営業やプレゼンの際に、特に重要となるものは何でしょうか?話の内容はもちろんですが、「話す際の身体の使い方」も重要になります。

「相手とセッション」を意識

山﨑氏は以前、プロ歌手から「歌い方レッスン」を受けたことがあるそうです。その中には、「話し方の秘技」に通じる教訓が多く含まれていたそうです。

【プロ歌手からのアドバイス】
・目の前のお客様とセッションしているつもりで歌うこと
・独りで歌うのではなく、お客様との関係性で歌うこと

お客様との関係性を意識することで、視野が広くなり、本来の目的である「伝える」という目的が明確になります。

「みぞおちから上は顔」

上手に歌おうとすると、ついつい猫背になり、マイクにしがみつく格好になる人が多いそうです。顔だけではなく、「みぞおちから上を顔と思って伝える」ことで、身体の使い方が改善され、よりプロフェッショナルな空気感が伝わるといいます。

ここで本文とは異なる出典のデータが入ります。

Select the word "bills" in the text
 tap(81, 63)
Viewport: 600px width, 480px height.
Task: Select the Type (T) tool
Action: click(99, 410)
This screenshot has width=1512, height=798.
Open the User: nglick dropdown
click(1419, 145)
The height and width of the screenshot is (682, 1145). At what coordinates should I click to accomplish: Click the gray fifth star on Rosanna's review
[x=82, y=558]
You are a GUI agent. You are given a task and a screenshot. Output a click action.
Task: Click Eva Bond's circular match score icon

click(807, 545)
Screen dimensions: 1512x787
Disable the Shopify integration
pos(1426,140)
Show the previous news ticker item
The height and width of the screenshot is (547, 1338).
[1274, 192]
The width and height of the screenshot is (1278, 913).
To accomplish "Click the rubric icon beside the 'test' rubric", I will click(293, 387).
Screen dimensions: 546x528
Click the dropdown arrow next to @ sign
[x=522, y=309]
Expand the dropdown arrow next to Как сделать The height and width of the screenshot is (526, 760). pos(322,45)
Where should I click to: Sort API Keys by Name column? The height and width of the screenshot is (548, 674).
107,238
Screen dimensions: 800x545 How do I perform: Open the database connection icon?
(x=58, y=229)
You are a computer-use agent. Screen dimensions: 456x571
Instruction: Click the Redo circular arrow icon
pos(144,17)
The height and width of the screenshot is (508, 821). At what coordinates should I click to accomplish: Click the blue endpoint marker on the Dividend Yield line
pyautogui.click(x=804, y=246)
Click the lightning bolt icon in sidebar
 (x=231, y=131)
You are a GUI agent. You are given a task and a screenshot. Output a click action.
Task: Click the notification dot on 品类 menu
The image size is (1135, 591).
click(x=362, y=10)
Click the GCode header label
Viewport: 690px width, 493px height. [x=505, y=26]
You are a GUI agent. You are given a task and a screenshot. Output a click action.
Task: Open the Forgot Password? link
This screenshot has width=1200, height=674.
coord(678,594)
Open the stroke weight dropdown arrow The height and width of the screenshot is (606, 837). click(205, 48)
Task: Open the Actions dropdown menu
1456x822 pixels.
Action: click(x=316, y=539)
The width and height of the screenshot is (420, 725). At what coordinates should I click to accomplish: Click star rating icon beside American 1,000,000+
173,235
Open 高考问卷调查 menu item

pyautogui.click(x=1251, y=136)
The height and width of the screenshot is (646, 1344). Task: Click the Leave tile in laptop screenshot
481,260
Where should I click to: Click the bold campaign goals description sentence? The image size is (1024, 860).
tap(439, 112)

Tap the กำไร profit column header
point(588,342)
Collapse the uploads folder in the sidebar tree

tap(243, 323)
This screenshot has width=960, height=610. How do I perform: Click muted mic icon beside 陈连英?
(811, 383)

プレゼンやセミナーで話す際は、身体の使い方を意識することで、「伝わる度合い」がアップし、相手に伝わりやすくなるでしょう。いい姿勢や声、ほどよいジェスチャー、観客との関係性などを意識して話をすると、内容がより一層引き立ちます。

「やる気のスイッチ」を入れるキラーフレーズ

実際に山﨑氏が使っているキラーフレーズを抜粋してご紹介します。それぞれの場面において、相手との距離をグッと縮められる言葉の数々。こうした言葉のストックを持つことで、商談・会議などにおいても、スムーズに相手の懐に入りこむことが可能となるといいます。

● 初対面の相手との距離を短時間で縮めたいときのひと言・・・「もう◯◯さん、ムチャクチャ好きです!」

● お客様から絶対に「YES」を引き出したいときのひと言・・・「ここはもう、決定ということでいいですか?」

● 会議で沈黙になったときのひと言]・・・「ぶっちゃけ、どうですか?」

● 謝罪しなければならないときのひと言]・・・「そう思わせてしまったということは、そうしてしまったことと同じだと思います。本当にごめんなさい」

● 仕事でどうしても協力を仰ぎたいときのひと言]・・・「これは仕事ではなく僕のワガママなんです」

大勢の心をつかむ話し方

講演者だからこそリラックスする

セミナーや講演など、大勢の人の前で話をするときに心がけておくこと。それは、「聞いている人より自分の方がリラックスしていること」だそうです。講演者が緊張していると、聞いている方にそれが伝わり、話の内容が頭に入らなくなってしまうそうです。可能であれば、導入部分は雑談や近況報告といった軽めの話をし、気付いたら世界に引き込まれている、そんな流れを構築したいものです。

「ワーク」や「笑い」で会場のカタさをほぐす

会場の雰囲気がカタイ時はどうすればよいでしょうか?そうしたときに有効なのが、「ワーク」です。例えば、「最近あった嬉しかったことを隣の人と1分間シェアしてください」というワークは、会場の雰囲気を大きく変える働きがあるといいます。会場がカタイかどうかは、会場からのリアクションで判断できます。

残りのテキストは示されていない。